L’essenza del doppio legame sta in un messaggio a due facce, dove il significato
evidente è contraddetto da uno nascosto. Il messaggio evidente è in tandem con
una lacuna che protegge la contraddizione dalla consapevolezza. Il risultato è il caos: è impossibile soddisfare entrambi i messaggi, ma la persona non sa spiegarsi perché è così. Il messaggio nascosto viene di solito inviato non verbalmente, ma con l’atteggiamento del corpo, col tono di voce, coi gesti, con l’irrigidimento muscolare e così via.

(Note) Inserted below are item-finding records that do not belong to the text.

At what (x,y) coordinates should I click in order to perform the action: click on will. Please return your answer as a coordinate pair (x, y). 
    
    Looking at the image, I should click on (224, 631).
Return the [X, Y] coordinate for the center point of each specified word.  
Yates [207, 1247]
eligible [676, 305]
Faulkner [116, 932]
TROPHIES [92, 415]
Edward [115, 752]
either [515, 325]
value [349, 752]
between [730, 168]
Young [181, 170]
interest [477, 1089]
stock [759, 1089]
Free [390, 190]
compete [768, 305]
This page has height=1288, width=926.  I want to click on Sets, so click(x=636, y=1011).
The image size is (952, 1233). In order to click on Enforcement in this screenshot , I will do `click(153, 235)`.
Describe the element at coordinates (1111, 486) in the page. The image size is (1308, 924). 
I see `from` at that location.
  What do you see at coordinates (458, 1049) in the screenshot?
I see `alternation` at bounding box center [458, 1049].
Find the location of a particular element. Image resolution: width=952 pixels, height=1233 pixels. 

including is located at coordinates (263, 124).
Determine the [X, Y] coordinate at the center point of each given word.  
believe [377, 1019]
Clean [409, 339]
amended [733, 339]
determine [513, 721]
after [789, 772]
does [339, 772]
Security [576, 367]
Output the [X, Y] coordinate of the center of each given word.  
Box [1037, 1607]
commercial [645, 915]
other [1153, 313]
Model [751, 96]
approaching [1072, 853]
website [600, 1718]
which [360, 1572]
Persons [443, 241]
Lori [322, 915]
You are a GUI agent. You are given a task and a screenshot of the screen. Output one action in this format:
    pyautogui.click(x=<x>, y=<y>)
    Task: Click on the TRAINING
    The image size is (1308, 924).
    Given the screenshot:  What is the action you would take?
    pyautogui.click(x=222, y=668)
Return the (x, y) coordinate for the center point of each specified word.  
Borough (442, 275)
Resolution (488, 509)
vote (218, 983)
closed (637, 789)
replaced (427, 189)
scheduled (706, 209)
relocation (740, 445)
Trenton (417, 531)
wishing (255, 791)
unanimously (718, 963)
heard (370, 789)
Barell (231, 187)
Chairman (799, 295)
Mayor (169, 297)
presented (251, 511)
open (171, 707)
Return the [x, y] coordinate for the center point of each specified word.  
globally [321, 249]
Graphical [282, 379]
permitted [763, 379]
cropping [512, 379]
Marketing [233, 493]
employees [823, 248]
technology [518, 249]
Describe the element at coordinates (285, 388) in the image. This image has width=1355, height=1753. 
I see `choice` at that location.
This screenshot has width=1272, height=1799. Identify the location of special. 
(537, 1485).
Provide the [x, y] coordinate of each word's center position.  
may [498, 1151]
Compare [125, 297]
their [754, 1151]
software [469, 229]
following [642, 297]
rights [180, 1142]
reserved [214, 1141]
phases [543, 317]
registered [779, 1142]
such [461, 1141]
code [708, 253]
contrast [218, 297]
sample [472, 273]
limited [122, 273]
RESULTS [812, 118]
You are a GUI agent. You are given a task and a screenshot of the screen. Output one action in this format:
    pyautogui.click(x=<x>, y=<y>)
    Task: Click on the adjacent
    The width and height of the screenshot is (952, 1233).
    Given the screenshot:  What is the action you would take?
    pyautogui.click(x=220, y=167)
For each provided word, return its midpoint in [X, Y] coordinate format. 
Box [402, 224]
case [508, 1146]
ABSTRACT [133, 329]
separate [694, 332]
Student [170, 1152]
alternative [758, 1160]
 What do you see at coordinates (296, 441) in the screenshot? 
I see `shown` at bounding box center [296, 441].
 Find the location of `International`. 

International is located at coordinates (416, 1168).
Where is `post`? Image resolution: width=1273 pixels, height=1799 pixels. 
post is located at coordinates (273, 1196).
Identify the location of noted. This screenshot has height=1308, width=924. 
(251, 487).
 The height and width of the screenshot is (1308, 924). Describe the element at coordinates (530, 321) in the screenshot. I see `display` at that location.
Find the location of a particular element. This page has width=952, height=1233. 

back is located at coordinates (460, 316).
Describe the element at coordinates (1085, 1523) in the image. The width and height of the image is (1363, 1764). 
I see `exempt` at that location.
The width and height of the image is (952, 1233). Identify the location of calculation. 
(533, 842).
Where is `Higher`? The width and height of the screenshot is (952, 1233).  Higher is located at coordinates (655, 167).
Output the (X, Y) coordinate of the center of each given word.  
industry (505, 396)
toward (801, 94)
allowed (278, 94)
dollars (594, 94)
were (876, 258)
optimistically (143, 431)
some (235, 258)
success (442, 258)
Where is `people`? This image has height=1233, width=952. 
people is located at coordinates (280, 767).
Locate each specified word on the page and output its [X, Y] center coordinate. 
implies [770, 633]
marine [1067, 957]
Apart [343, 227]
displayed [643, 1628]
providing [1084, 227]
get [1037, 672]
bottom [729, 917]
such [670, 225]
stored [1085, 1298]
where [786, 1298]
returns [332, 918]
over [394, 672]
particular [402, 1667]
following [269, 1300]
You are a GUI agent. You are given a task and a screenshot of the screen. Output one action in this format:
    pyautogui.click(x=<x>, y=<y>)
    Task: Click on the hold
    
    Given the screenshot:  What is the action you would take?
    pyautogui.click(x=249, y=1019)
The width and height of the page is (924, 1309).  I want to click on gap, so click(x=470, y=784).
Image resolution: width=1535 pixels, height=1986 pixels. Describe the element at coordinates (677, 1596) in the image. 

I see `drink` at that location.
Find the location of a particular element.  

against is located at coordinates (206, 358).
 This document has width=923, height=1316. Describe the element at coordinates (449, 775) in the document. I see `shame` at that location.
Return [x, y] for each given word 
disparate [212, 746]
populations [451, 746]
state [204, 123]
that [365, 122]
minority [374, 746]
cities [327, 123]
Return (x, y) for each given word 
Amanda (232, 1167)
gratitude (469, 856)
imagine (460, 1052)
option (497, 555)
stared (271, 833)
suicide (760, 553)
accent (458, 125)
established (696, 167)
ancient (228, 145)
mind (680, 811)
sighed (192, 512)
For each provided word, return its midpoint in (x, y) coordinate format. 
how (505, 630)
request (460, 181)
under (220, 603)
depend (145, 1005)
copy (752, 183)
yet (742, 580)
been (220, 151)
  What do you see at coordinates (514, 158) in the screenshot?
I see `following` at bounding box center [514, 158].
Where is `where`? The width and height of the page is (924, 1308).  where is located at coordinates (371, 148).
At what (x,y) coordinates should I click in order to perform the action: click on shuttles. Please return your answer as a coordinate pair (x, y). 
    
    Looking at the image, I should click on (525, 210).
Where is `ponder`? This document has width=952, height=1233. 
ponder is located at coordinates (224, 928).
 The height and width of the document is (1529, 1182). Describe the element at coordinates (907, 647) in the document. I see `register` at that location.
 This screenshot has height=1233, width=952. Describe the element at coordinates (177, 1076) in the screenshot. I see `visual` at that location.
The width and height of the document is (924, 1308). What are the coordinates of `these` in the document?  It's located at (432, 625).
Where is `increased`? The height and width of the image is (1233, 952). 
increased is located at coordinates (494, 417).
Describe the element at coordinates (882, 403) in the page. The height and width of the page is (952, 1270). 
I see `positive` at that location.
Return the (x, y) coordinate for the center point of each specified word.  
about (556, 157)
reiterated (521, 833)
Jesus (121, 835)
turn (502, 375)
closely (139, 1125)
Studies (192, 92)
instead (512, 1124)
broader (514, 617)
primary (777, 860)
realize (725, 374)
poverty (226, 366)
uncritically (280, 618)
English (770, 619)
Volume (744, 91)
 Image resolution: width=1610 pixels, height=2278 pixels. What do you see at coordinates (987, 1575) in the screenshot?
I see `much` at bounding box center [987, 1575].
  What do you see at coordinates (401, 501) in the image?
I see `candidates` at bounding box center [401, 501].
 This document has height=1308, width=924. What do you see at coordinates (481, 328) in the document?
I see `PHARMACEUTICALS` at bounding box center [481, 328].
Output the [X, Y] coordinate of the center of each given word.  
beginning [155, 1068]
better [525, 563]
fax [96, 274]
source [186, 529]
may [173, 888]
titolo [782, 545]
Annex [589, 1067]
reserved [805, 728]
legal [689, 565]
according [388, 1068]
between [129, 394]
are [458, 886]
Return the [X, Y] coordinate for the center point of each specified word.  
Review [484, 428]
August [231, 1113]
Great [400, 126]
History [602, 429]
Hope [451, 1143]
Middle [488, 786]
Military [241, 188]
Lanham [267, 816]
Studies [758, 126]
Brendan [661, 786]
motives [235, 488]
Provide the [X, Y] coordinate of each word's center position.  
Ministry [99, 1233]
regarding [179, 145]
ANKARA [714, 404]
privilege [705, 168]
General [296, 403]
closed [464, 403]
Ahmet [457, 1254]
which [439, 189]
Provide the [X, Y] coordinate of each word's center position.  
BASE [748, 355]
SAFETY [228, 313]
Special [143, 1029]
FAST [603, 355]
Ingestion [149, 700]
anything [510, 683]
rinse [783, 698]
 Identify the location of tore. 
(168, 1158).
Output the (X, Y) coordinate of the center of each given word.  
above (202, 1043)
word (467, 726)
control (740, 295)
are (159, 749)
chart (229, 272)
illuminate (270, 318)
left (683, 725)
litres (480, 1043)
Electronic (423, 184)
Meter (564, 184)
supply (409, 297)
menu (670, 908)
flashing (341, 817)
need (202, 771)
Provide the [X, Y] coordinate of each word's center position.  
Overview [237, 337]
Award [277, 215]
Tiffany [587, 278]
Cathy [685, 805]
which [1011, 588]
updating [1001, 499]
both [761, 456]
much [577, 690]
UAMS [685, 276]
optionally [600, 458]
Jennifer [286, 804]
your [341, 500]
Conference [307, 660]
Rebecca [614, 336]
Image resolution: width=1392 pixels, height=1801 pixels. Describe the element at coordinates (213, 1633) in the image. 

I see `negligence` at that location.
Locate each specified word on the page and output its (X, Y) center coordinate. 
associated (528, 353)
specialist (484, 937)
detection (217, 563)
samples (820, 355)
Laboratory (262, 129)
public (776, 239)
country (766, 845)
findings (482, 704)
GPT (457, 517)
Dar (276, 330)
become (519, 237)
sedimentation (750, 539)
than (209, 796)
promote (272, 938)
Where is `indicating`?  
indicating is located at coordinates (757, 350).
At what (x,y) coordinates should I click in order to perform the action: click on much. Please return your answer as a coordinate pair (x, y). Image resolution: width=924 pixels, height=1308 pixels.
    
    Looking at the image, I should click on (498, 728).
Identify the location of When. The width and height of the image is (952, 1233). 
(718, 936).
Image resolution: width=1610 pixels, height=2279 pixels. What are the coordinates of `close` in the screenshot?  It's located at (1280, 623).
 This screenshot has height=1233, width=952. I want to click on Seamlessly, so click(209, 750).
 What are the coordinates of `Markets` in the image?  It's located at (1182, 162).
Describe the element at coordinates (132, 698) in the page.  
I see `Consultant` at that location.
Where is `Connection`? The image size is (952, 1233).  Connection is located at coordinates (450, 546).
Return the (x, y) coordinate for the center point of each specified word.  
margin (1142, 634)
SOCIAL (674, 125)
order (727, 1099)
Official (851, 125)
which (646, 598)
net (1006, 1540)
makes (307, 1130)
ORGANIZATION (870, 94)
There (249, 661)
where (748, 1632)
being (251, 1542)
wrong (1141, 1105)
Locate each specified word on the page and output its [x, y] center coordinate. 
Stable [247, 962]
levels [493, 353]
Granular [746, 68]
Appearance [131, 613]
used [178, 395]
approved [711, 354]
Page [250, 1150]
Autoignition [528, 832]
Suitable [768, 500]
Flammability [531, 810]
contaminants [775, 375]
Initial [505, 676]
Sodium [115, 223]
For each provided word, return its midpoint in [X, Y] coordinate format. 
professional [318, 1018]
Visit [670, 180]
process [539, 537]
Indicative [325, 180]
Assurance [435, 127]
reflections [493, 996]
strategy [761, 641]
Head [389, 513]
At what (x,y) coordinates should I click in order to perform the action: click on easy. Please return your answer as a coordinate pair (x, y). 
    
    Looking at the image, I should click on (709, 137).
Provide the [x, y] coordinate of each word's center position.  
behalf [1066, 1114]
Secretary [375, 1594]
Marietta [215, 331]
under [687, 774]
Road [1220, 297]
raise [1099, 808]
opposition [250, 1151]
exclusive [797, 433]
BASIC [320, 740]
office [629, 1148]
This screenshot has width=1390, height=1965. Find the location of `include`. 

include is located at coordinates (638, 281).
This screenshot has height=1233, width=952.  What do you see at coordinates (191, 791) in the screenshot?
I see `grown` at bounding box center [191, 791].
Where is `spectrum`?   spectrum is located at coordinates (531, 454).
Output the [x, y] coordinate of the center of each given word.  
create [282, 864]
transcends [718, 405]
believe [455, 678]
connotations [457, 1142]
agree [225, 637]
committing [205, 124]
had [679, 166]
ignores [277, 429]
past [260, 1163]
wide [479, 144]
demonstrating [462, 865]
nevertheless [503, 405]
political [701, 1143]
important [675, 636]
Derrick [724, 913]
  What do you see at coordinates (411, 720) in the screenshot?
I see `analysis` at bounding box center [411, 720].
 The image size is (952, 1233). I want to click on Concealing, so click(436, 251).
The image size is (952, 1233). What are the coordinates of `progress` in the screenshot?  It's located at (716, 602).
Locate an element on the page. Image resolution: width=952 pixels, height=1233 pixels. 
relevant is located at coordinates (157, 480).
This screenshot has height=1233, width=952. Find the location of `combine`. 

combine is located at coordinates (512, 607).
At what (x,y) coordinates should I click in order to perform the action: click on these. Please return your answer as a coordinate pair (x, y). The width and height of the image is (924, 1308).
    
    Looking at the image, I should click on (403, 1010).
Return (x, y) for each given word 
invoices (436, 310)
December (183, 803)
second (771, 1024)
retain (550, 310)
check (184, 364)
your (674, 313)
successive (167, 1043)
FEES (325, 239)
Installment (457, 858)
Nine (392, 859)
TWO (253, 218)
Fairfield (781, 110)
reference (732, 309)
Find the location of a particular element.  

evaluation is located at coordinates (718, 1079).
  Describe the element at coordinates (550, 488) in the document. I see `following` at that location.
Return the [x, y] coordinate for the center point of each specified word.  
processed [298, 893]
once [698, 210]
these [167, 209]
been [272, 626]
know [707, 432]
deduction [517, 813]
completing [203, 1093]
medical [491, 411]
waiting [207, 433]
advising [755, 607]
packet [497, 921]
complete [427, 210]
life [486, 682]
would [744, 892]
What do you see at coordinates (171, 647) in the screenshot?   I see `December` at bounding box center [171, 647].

«Esiste sempre un valore ottimale», mi disse Gregory Bateson, «oltre il quale ogni cosa diviene tossica: l’ossigeno, il sonno, la psicoterapia, la filosofia. Qualsiasi variabile biologica ha bisogno di equilibrio.»


Durante una conversazione che ebbe con me Bateson ricordò una cosa che Robert Oppenheimer gli aveva detto nel 1947: Il mondo si muove in direzione dell’inferno, a gran velocità e forse con un ritmo crescente di accelerazione; e l’unica condizione perché possa non raggiungere la sua destinazione è che noi e i russi desideriamo arrivarci. «Ogni mossa che noi facciamo per paura della prossima guerra», aveva teorizzato Bateson, «non fa che avvicinarla. Ci armiamo per controllare i russi, e loro fanno lo stesso. L’ansia, in realtà, provoca le cose che teme, è l’artefice del proprio disastro.»
Dovremmo allora stare semplicemente a guardare senza muovere un dito? «Stai
maledettamente attento alla politica che usi per controllarla. Non conosci il disegno globale, perciò potresti scatenare il prossimo orrore cercando di riparare a quello attuale.»